After his early triumphs over the Khwarazm empire, Genghis pressed on, eager to consolidate his gains. He pushed into Russia, Georgia and the Crimea, defeating the forces of Prince Mstitslav of Kiev at the Battle of Kalka River in 1223, in which, after a feigned retreat, his forces turned on their pursuers and routed them. He now ruled a vast empire stretching from the Black Sea to the Pacific, his people enjoying ever-increasing wealth. In 1226, however, he died after he fell from his horse hurrying back to Xi Xia, where a rebellion had erupted in his absence.

The Great Khan left his empire to his son Ogodei, though it was soon divided amongst the descendants of his sons, who founded their own khanates which ruled the Near East, Russia and China (where his grandson Kublai Khan founded his own dynasty). The Mongol empire thus expanded even further, until it stretched from the Pacific coast of Asia in the east to Hungary and the Balkans in the west. The Crimean khanate, longest-lasting of the successor states of the Mongol empire, would survive up until 1783.

A Y chromosomal lineage in an astounding 8 percent of men in Asia is descended from one source. Most likely this was Genghis himself.

FREDERICK II OF HOHENSTAUFEN

1194–1250

He was an adroit man, cunning, greedy, wanton, malicious, bad-tempered, but at times when he wished to reveal his good and courtly qualities, consoling, witty, delightful, hard working
.

Salimbene di Adam,
Chronicle
(1282–90)

The author of a book on falconry called
The Art of Hunting with Birds
, Frederick was the most powerful ruler in Europe—Holy Roman Emperor, king of Sicily, later king of Jerusalem and heir to vast German-Italian lands. Green-eyed, ginger-haired, son of the German Emperor Henry IV and the Norman heiress of Sicily, Constance, he was raised in Sicily, a court that blended Christian
and Islamic, Arab and Norman culture.

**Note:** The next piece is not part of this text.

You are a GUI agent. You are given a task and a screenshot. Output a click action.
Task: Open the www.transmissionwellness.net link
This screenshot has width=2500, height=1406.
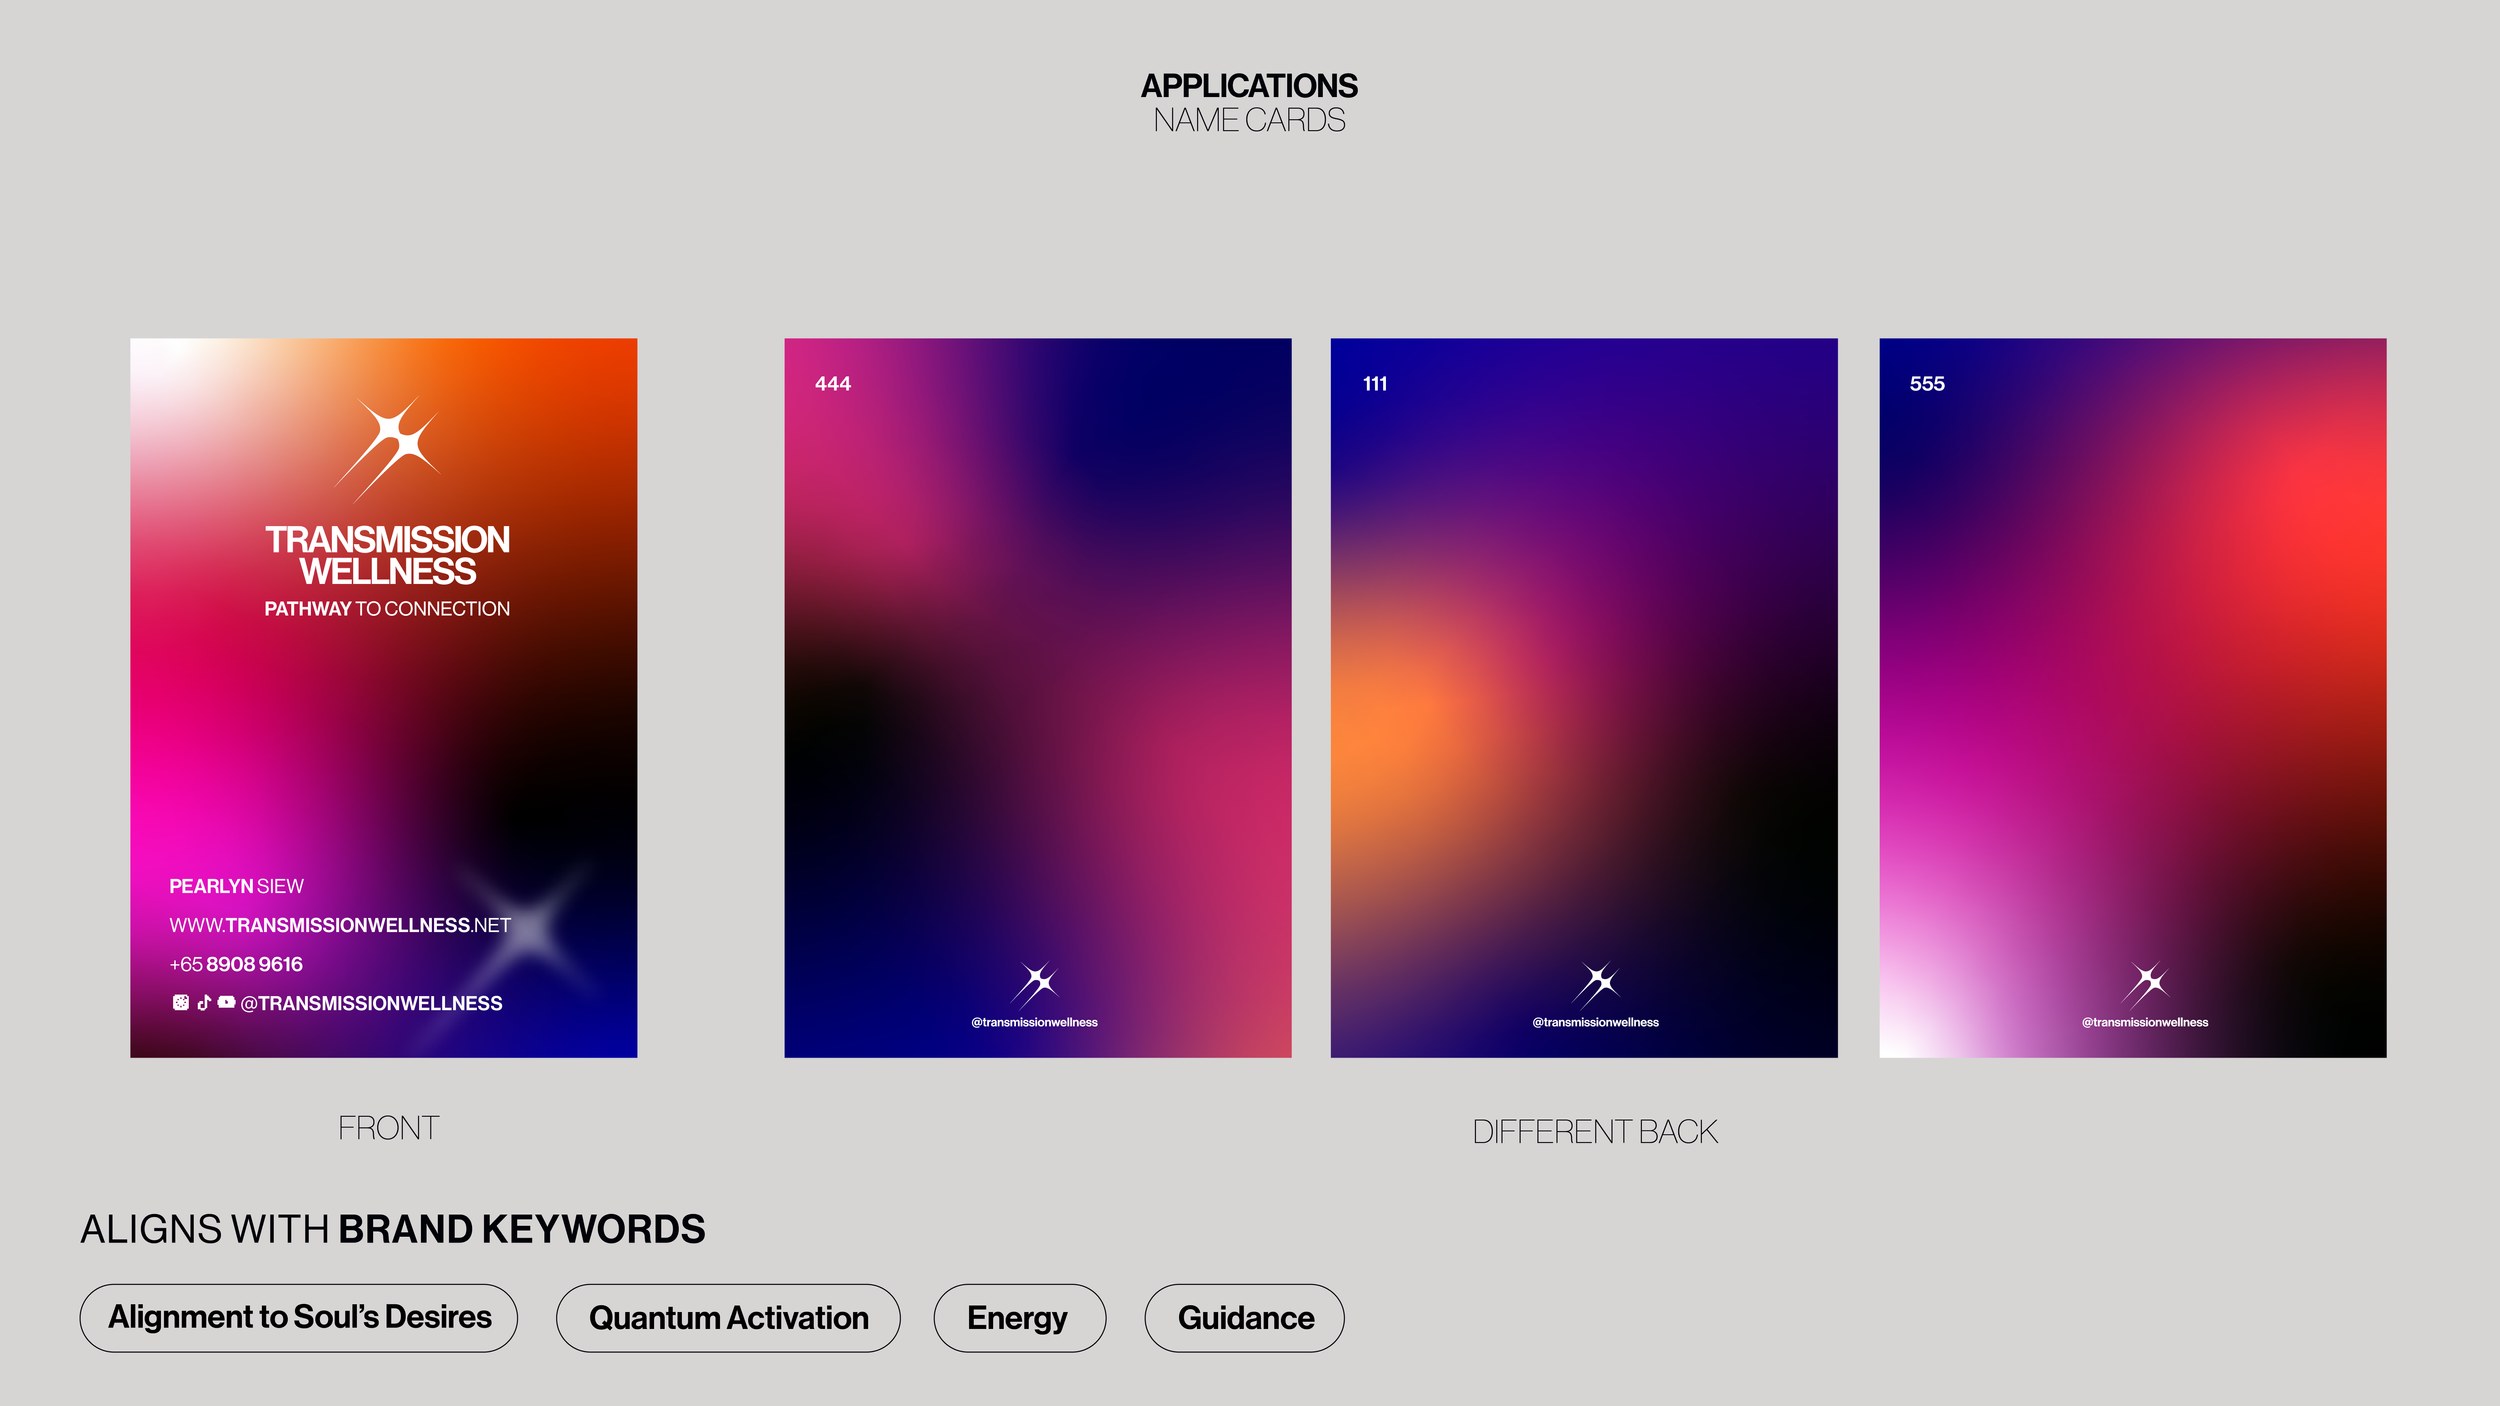point(340,925)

If his upbringing—speaking Arabic and at home with Jews and Muslims—made him seem exotic, his eccentricity was his own. He traveled with Arab bodyguards, a Scottish magician, Jewish and Arab scholars, fifty falconers, a zoo and a sultanic harem of odalisques. He was said to be an atheistic scientist who joked that Jesus, Muhammad and Moses were frauds and was portrayed as a proto-Dr. Frankenstein who sealed a dying man in a barrel to see if his soul would escape.

Yet he was actually an effective and ruthless politician with a clear vision of his own role as universal Christian emperor. In 1225, he married Yolande, fifteen, heiress to Jerusalem, making him king of the Holy City. He seduced one of her ladies at the wedding and she died at sixteen. But, after many false starts Frederick set off in 1227 on crusade, even though already excommunicated by Pope Gregory IX for his delays. Backed by his Teutonic Knights, Frederick offended the crusader barons with his imperial air, seduced local ladies and marched down the coast—all the time, negotiating with Saladin's nephew, Sultan Kamil of Egypt, who, faced with his own rebellions as well as this new crusader threat, agreed a most unconventional peace deal.